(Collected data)
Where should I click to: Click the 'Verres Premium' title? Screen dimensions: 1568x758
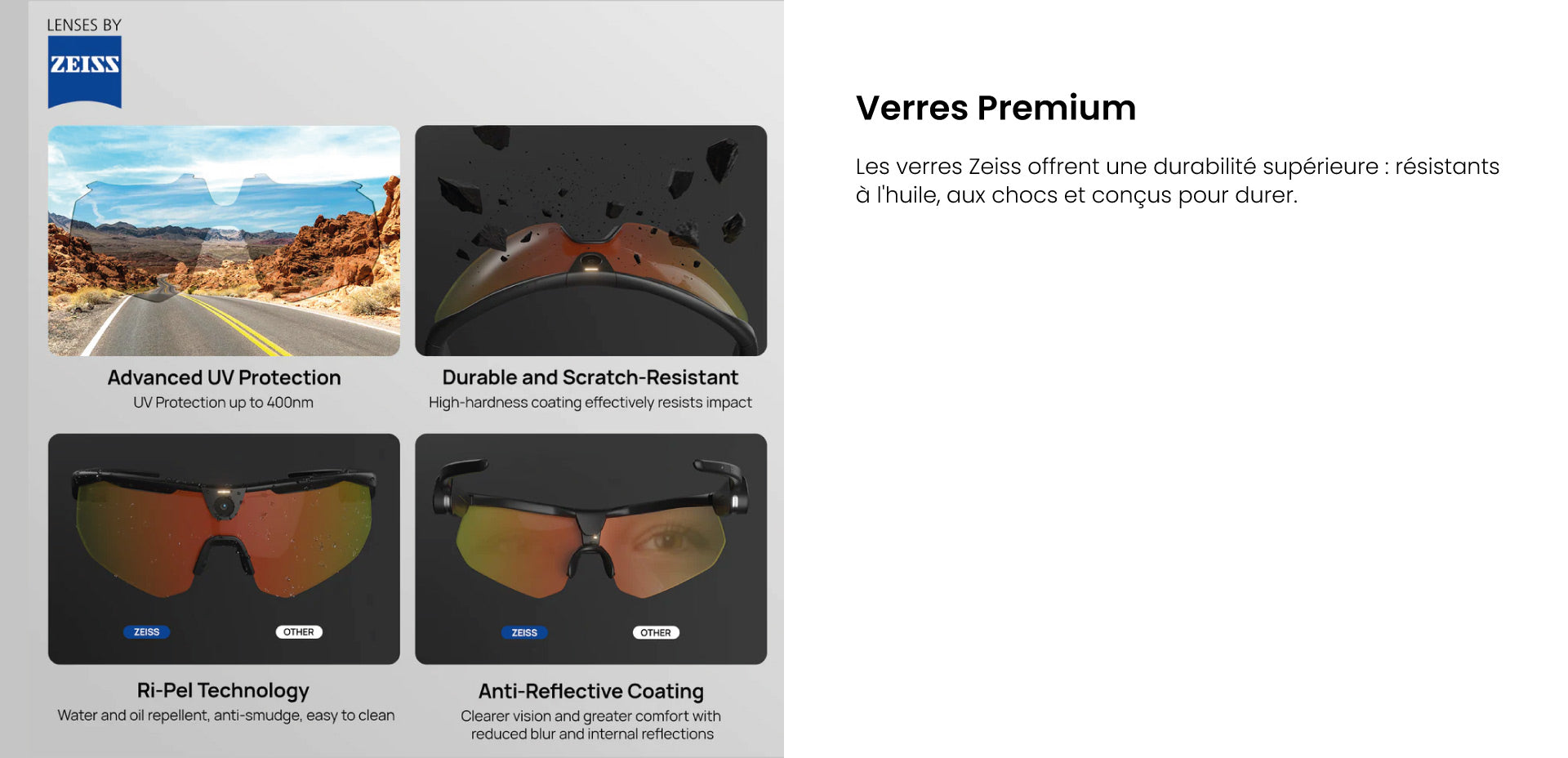[x=996, y=108]
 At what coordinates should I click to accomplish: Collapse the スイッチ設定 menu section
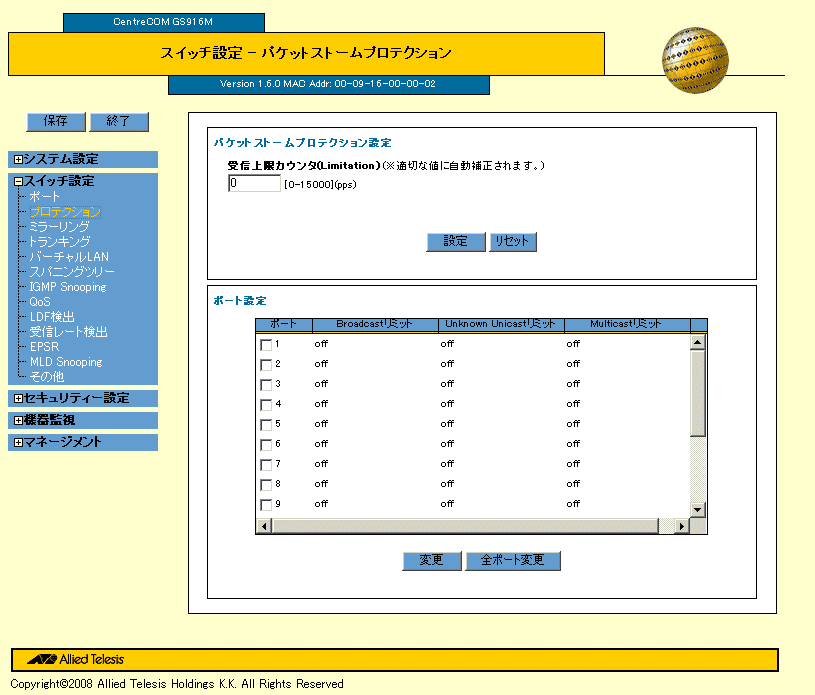point(18,181)
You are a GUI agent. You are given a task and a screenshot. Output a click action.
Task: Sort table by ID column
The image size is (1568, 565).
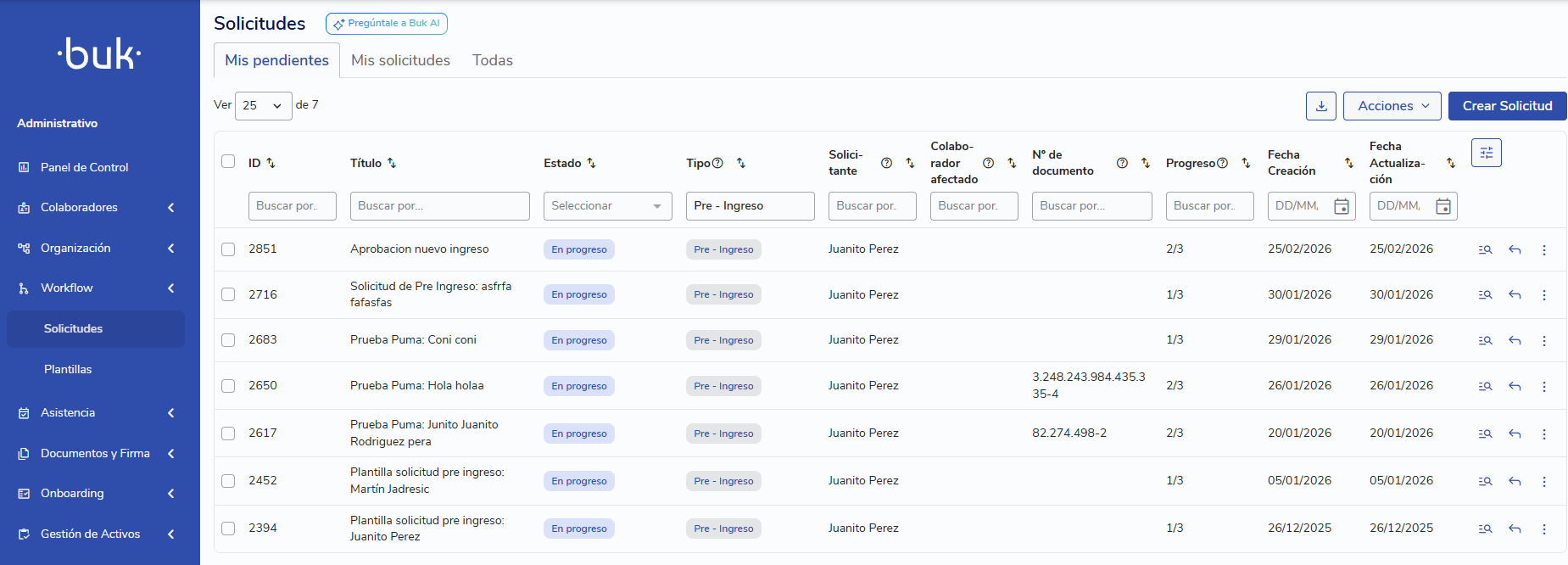[271, 163]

• _Exercise details_:
Copy out all the entries precisely. No images.

• _Result of the exercise_:
Where should I click to: Click the 'Verres Premium' title? Screen dimensions: 1568x758
[x=996, y=108]
 At what coordinates should I click to accomplish: Collapse the スイッチ設定 menu section
point(18,181)
You are a GUI agent. You are given a task and a screenshot. Output a click action.
Task: Sort table by ID column
The image size is (1568, 565).
[271, 163]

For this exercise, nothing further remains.